In the present study, the author’s focused on the correlation of TILs and IS to clinical and pathological factors. As previously described, we found that low densities of CD8+ TILs were associated with and advanced age, with a common histological subtype and the presence of vascular invasion. Hence, at the opposite increased, CD8+ lymphocytes seem to reduce tumor extension beyond vessels and protect from vascular micrometastasis. However, we did not establish any significant correlation between TILs populations, IS, and the studied clinicopathological factors. These results were consistent with most published studies [21,22,23,24]. However, some other authors reported a positive association between TILs densities and factors such as histology variants, tumor size, grade, multiplicity, and lymph node status [14, 15, 25,26,27].
In BC, the prognostic impact of TILs and IS on survival is still an object of debate. Sharma et al. were the first to investigate the prognostic impact of the immune system in BC and concluded to a positive association between TILs densities and a prolonged OS and DFS on univariate and multivariate analyses [21]. Otto et al. reported a correlation between a high intra-tumoral TILs density and a prolonged OS [28]. However, based on their findings, Hulsen et al. stated that a superior OS is associated with a high peri-tumoral CD3+ density, but a high IT TILs density was associated with a deteriorated OS [9].
In the present study, no significant association between TILs densities IS and neither OS nor DFS was noted. Nevertheless, the OS and DFS medians were superior in highly T-cell-infiltrated tumors along with tumors with a high IS.
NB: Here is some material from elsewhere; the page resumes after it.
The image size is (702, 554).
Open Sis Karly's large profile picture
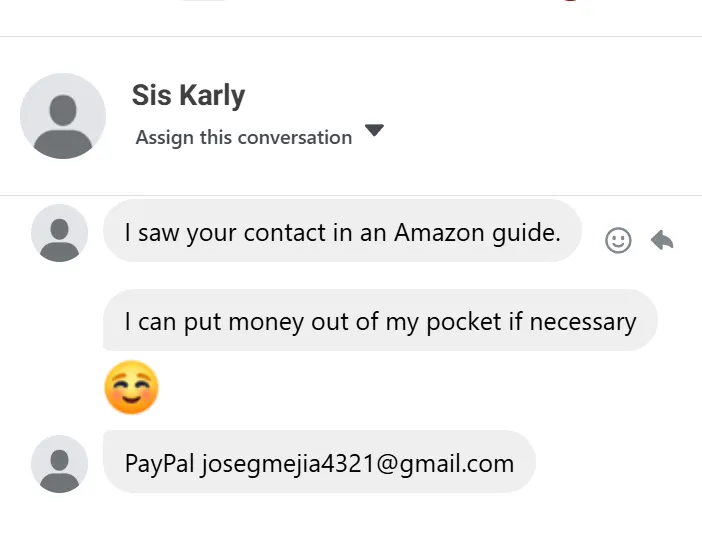63,116
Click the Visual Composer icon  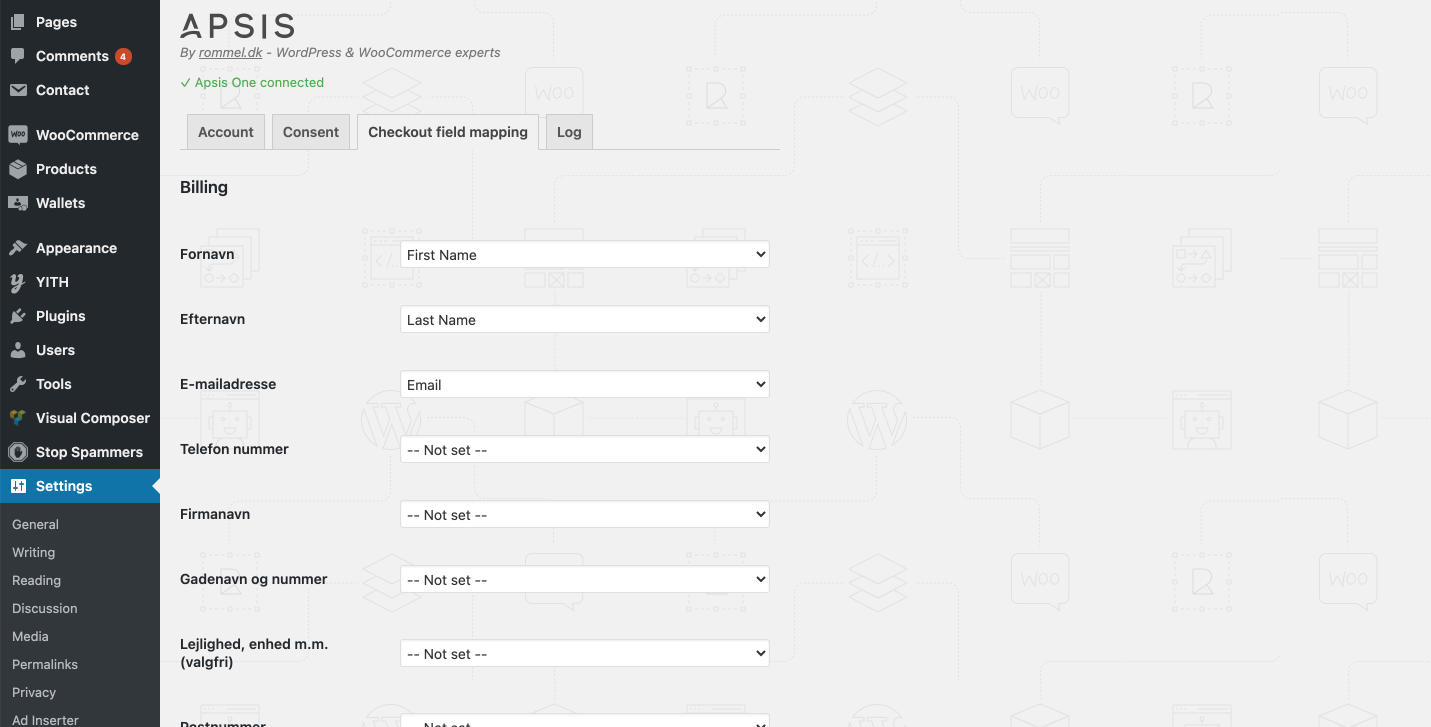point(18,418)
These discrepancies between the different studies regarding the prognostic value of TILs and IS on BC and its impact on survival may also be in part explained by the differences in the degree of TILs activation depending on the areas of their distribution. Indeed, it has been proven that intra-tumoral CD8+ TILs are mostly effector memory cells that are retained on the tumor site using the integrin CD103 [29]. The latter is also involved in the anti-tumoral cytotoxic activity of CD8+ TILs which could explain their association with a good prognosis. On the opposite, the TILs in the peri-tumoral area could contain a proportion of non-effector CD8+ TILs which could be related to T-cell exhaustion due to a dysfunction of the PD-1/programmed cell death ligand (PD-L1) pathway [15]. Hence, an increased rate of CD8+ PDL1 TILs in the peri-tumor areas is more likely to be associated with a bad outcome [15]. In this context, the analysis of TILs in association with the expression of PDL-1 could not only give further prognostic biomarkers but also predict the tumor response to immunotherapy.
Hence, the immune microenvironment of UC can be considered an interesting emerging biomarker for prognosis, or even as markers for bladder cancer therapy, which can be a focus of immunotherapy for bladder cancer.
However, further multicenter studies through standardized quantification methods of TILs and IS in BC are needed to definitively assess their prognostic value.